Eighteen preclinical studies and three review papers were identified; there are no published clinical studies or registered clinical trials. Colon and colorectal anastomoses are the most frequently examined (ten studies) and rats (12 studies) are the mostly employed animals followed by pigs (4). Three anastomotic models have been described: conventional (4 studies), high risk of AL (8) and insufficient (2); gastric perforation models either included (2 studies) or did not include (1) repair. Most analyzed SCs were Mesenchymal (16 studies); cell transplant was autologous in 8 studies, allogeneic in 7 and xenogeneic in 2 (human); SCs dosage ranged from 5 × 105 to 1 × 107 and delivery routes were mainly local injections (7) and cell sheets (4) followed by biosutures (sutures coated by SCs) or purely topical (2 studies each one). Random assignation of treatments was applied only in 3 publications and blinded evaluations were scarce.

Related to outcome measures, the most frequent evaluation periods were in the first week (9 studies) or during the first month (5). All studies evaluated morphologically the abdominal cavity and/or anastomosis or digestive sutures, and eleven out of 17 analyzed anastomotic or suture strength with bursting pressure evaluation.

All investigations confirmed the safety and absence of relevant adverse events attributable to SCs. It must be highlighted the relatively low rate of severe complications and the extremely low mortality rate reported.

In general, good and encouraging morphological (mainly histological, nearly all the studies), functional (8 studies positive and 3 without effect) and even clinical results have been observed as well as some data suggesting regeneration. Clinically, five studies reported significant lower AL incidence, five fewer adhesions, four fewer abscesses and one less mortality. Eight studies analyzed SC labelling and confirmed SC survival in this potentially septic area.
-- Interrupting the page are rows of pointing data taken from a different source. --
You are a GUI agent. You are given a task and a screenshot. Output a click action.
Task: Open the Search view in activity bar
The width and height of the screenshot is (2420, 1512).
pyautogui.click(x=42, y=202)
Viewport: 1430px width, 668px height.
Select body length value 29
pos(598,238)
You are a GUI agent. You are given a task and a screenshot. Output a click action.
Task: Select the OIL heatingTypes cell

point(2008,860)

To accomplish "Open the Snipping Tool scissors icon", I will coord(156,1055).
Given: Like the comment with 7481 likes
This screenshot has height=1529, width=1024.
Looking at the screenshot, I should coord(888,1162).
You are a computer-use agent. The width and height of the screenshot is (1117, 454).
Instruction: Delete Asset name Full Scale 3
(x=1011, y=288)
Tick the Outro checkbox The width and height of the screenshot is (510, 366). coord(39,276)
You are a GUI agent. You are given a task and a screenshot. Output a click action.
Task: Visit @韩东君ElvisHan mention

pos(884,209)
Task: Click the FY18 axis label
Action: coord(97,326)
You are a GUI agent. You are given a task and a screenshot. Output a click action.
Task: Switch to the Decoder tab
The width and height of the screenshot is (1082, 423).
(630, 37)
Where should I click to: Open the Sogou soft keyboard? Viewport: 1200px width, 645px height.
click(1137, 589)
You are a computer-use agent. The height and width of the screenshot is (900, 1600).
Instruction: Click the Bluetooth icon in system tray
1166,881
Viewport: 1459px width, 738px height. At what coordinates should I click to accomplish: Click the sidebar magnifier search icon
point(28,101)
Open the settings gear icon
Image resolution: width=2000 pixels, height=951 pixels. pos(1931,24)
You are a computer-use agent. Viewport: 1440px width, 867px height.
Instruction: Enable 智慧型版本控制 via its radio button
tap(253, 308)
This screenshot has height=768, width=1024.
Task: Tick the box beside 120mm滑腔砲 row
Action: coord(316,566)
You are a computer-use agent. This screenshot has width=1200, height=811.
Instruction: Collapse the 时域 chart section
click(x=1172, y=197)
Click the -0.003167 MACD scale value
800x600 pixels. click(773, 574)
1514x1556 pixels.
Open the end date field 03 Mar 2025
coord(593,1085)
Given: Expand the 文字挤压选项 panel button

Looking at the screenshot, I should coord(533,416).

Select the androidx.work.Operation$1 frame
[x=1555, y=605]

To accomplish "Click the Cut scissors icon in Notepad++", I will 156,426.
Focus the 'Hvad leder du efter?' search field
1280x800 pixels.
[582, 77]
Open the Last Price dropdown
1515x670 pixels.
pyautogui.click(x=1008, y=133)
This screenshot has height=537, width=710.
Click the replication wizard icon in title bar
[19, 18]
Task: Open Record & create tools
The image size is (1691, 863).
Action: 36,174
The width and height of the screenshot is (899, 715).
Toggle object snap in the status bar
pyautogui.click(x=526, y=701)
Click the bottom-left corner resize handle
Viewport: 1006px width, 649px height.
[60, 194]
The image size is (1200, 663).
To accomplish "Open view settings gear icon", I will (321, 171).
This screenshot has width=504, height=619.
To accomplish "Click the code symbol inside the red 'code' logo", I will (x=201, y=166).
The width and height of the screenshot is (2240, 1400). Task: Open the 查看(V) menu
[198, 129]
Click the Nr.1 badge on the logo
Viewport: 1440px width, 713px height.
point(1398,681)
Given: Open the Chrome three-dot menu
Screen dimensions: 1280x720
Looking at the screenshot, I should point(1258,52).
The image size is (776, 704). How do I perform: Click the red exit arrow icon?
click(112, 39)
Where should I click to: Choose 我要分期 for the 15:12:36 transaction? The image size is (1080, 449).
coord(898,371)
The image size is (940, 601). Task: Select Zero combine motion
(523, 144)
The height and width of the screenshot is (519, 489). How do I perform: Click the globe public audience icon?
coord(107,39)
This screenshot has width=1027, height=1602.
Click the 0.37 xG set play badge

As potential weaknesses, animal models need to be improved to make them more comparable, and the SC isolation processes need to be standardised.

Research conclusions

There is notable heterogeneity in the studies, making them difficult to compare. Further investigations are needed. The future role of SC therapy in digestive anastomoses/sutures still needs to be determined and seems to be currently far from clinical use.

Research perspectives

In the experimental setting SCs applied to digestive anastomosis or perforation healing have been proven to be safe and may be potentially effective. Areas needing further studying would be: Defining the best model of anastomosis healing; Obtaining deeper knowledge about SCs mechanism of action; Improving SC delivery, survival and function (cytokine or molecule addition, etc.); Supplying SCs through minimally invasive methods; Determining the indications, adjuvants, real efficacy and to confirm safety and definitely discard oncological concerns.

This review suggests that more studies on animal models and with better statistical quality are needed prior to human use. Only in this case SC therapy could be tried on humans in highly controlled settings as clinical trials.